Yesterday, as I was roving aimless through the shelves of the town’s library, I lost myself for an hour in the children’s books corner.
When I found myself again, I discovered that the last hour that had passed had been a time of profound quality, intellectually, humanly, spiritually.
Then I realized that I was the only adult reader among a gathering of children.
When I went out of the library, the town was already bathed in night ; it appeared to me that I had spent many years too far from childhood, from its culture, and I suddenly regretted that no one offered me an illustrated album since I was ten years old.

Voices fromever

Walking across the dark streets, I remembered a university fellow, who told us about the importance of tales in his native village. Old folks always sit on the main square of the village, telling tales. The children stay around, and day after day, they hear these same old stories inherited from far ancestors. Time flows. With the events of adolescence, the tales take a new signification. Time flows. And for each essential event - bereavement, wedding, birth of a child - the stories come back to memory, revealing their hidden meanings, helping to make a decision or interpret a fact. You never finish to understand a story, said our friend ; they shape lifes : in solitude, in joy, the tales come back, inexhaustibles. I know that when my life is over, one of these old stories will come, one last time, and help me embrace the light of death.
Thus, a childish tale can get along with a human’s life, and wrap it with its age-old wiseness and vision. Aren’t our tales, from time immemorial, reaching every heart, the essence of litterature ? Don’t they remind us that litterature is a tree, that children’s litterature, adults’ litterature, are branches of this same tree, and cannot be completely separated ?

Voices forever

It is always intense to read aloud for a voice reading is a book in movement.
By reading aloud to children, you open for them the door of the world of books.
In this way you share with your children or pupils a moment that every culture, everywhere, in everytime, knows, so it gives them the key to their past, present and future...
The things we can share around the pages of a book are richer, deeper and stronger than the ones a television screen offers. Books are both the door to intimate solitude and to universal communion...
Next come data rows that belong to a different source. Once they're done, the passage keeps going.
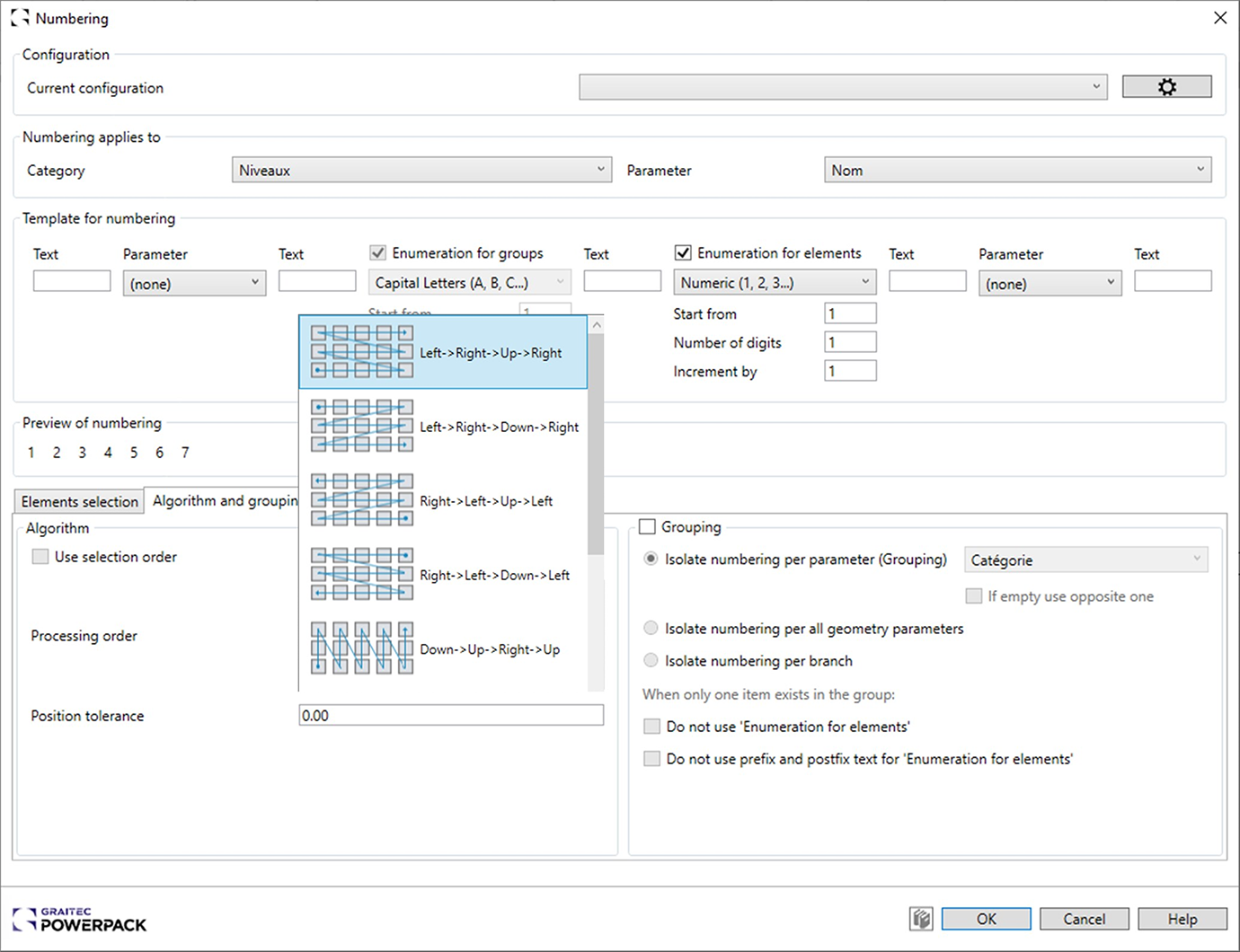
Task: Select Isolate numbering per branch option
Action: click(x=651, y=661)
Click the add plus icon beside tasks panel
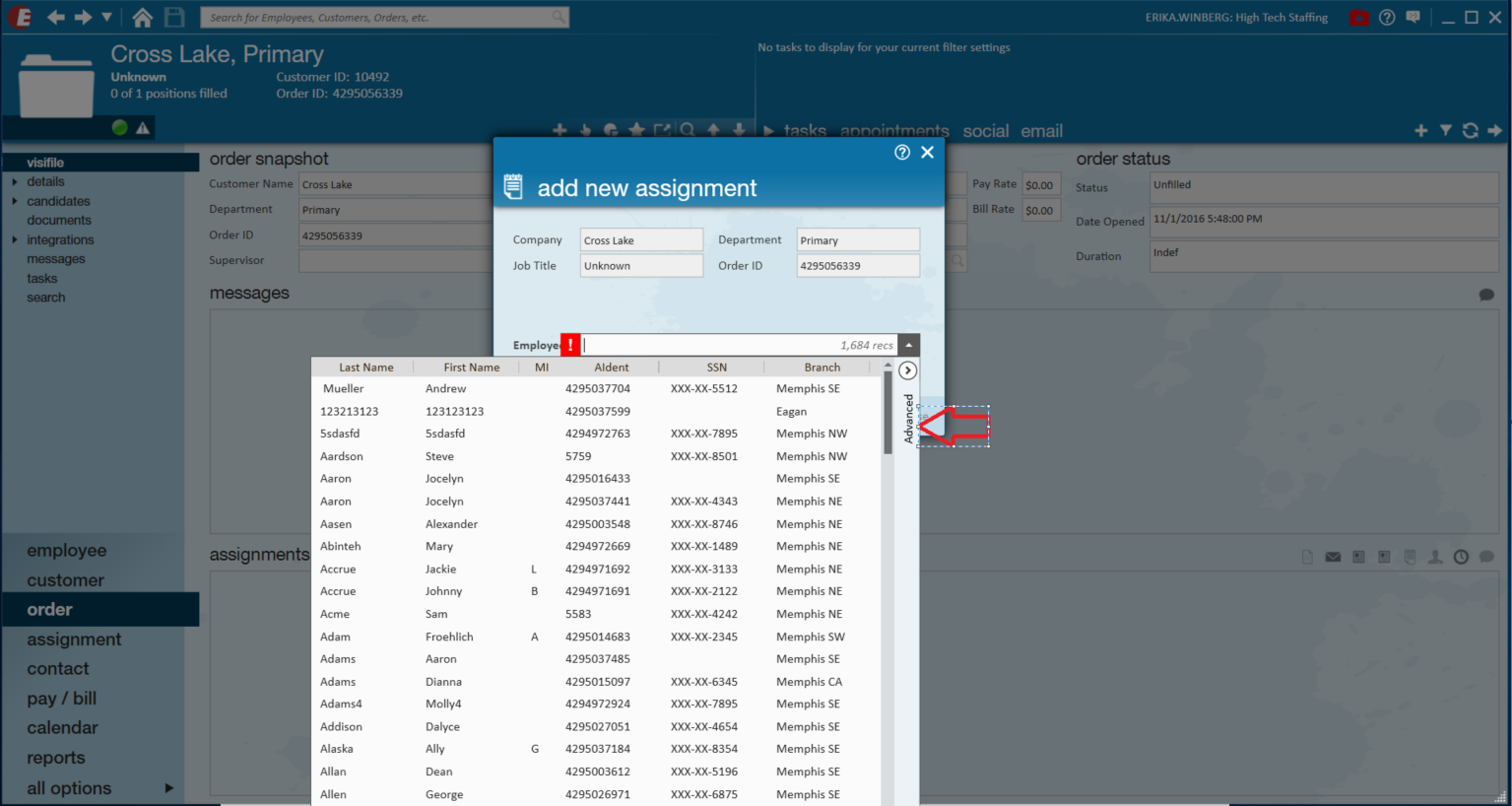1512x806 pixels. point(1420,130)
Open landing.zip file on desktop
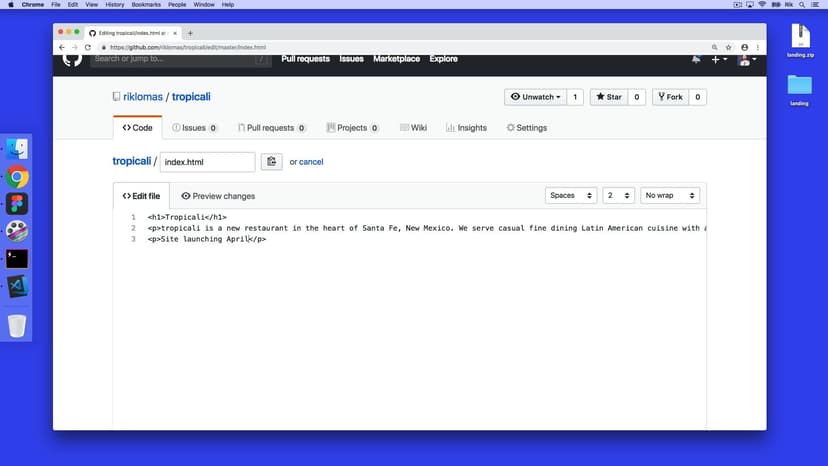This screenshot has height=466, width=828. tap(802, 38)
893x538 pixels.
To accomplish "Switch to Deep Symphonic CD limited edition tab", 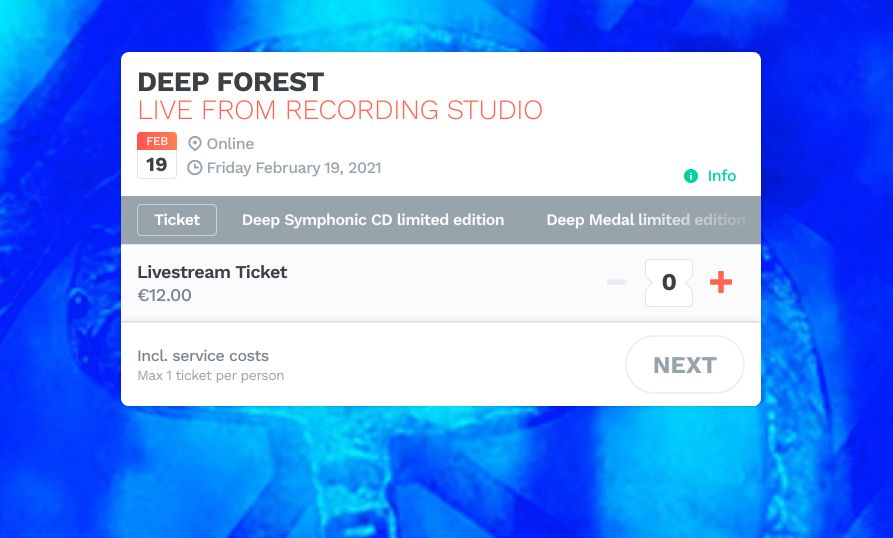I will [x=373, y=220].
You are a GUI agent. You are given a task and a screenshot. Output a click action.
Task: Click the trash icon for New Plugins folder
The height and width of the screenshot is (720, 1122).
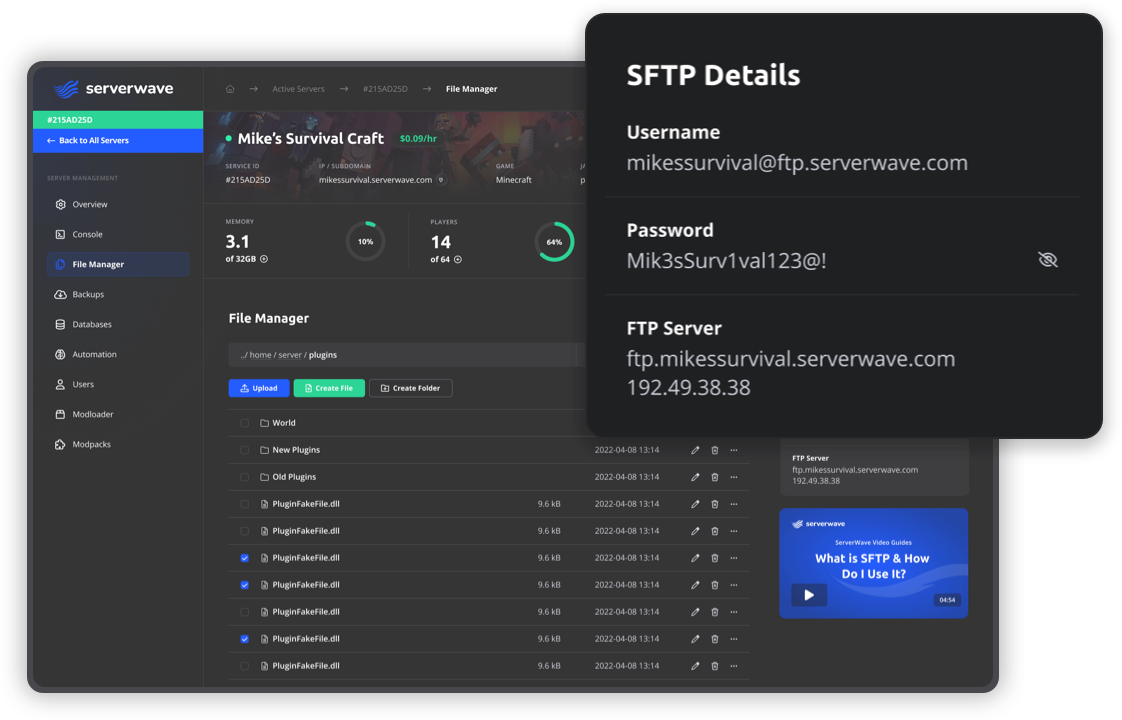[714, 450]
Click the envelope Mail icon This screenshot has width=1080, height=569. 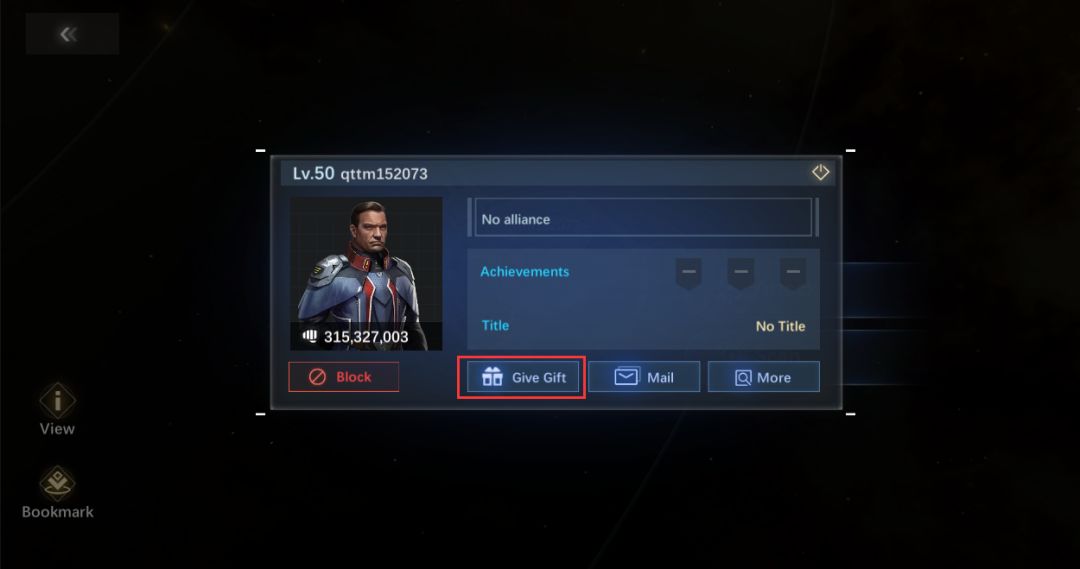(x=626, y=377)
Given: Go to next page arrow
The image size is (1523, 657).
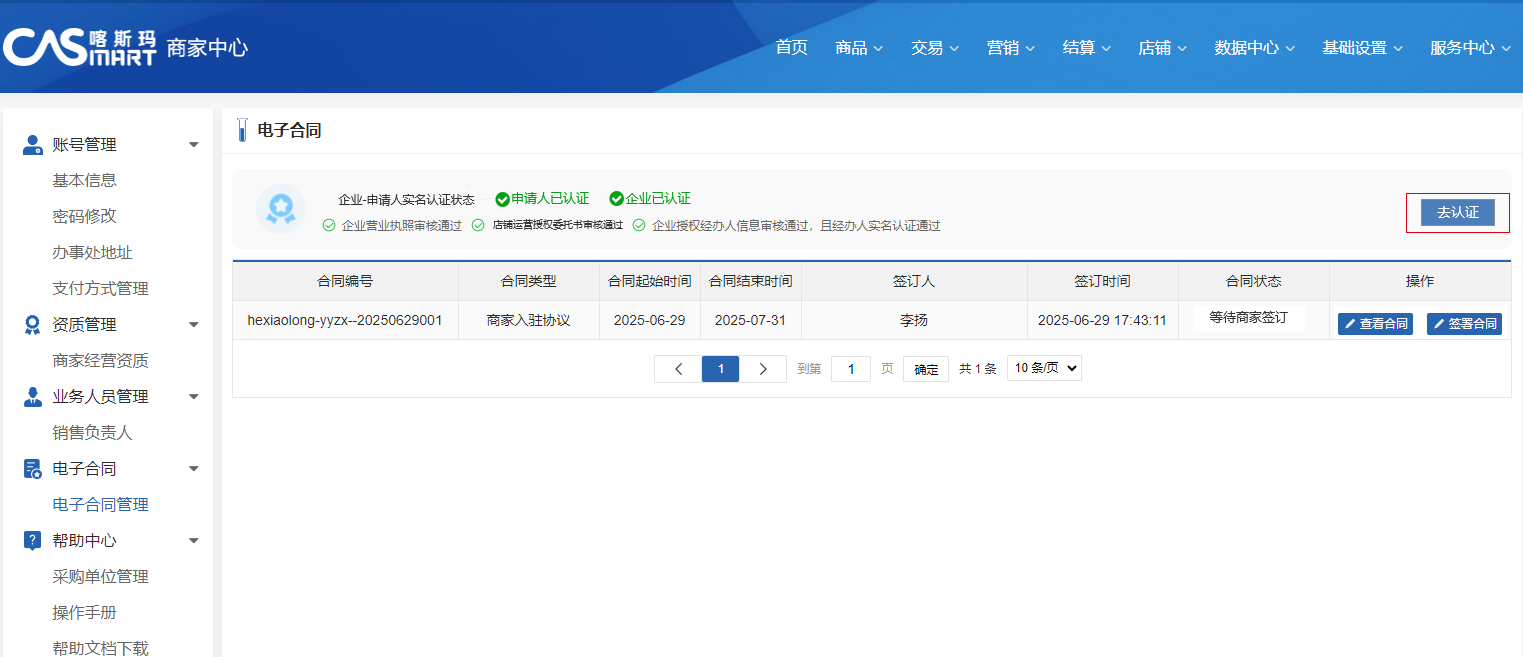Looking at the screenshot, I should (763, 369).
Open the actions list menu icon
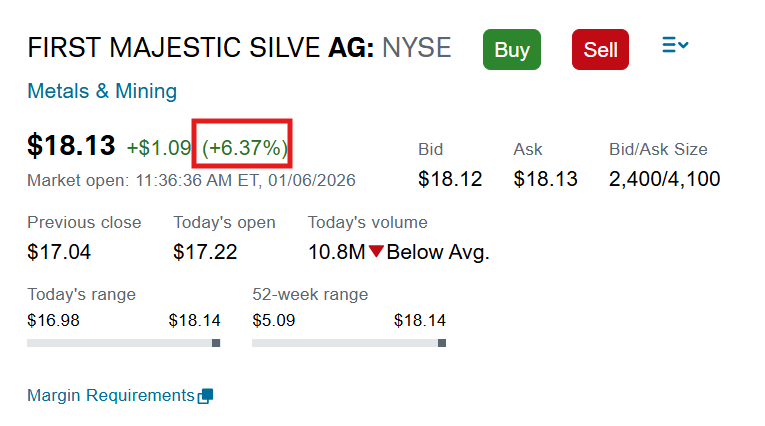 (675, 46)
The library and the garden

Of course let’s let modernity inhabit us, since we inhabit it. Let’s initiate the children to the modern techniques. But in this era of computers, we still are bodies, with eyes, and hands, and skin, and the greatest human interactions we can have include this animal level... That is the reason why the physical presence of books is vital, for the children. Their smell, their touch become part of their physical universe before to be part of their mental habits.
Like Nature, a world where books live is a world of infinite promises and marvels.
And living in a house that possess shelves filled with books is like living in a house with a garden. It grants a limitless life, an infinite universe kept in a close space. It is the invisible door to freedom.
Enter the garder and you will do a thousand jouneys. Just with a clump of plants.
Enter the library and you will do a thousand journeys. Just with a bunch of phrases.
The library, like the garden, is alive, and brings out the ability to dream...

The forbidden books

This doesn’t abolish the distinction between adult and children litterature. The two worlds exist. But, in litterature as in life, they must be open to one another. If not, adults go drifting off and children can’t find enough earth to grow.
Even the presence of the forbidden books isn’t negative. They make dreams for the future blossom : “when I am a big I read these ones”...
The forbidden books, like the too difficult books, are an invitation, a world half open, half close. Their presence gives a burning desire to open the door of understanding. Here is the vow that the children who live in a world soaked with books make to themselves : growing, in order to understand.

Tomorrow...

Read books to the children, and let them read you books. Culture is a river and we all bathe in it, though some differences of education and age may seem to divide us. Let’s not let books separate children from their future, separate adults from their childhoods. Litterature creates bridges, not walls.
Big, you don’t need to have children to read children’s books. It will remind you the importance of pirates, insects, huts and love for the dogs. It will wash you from the dirt of adulthood.
Child, you don’t need to understand every word to read adults’books. For the call that a paragraph, stolen at the corner of a page, creates in your heart - this is tomorrow’s litterature. The one that you will search for, summon, or write.

édith Morning
30 mai 2006

 

samedi, 15 août 2009

Petite brouette de survie

 

 

édith N&B3.jpgphot Sara

 

 

J’aime les grands classiques de la littérature jeunesse. Je suis sorti pourtant hier de ces belles avenues pour découvrir un très étrange livre : petite brouette de survie de Tieri Briet et Alejandro Martinez, aux Editions Où sont les enfants ? 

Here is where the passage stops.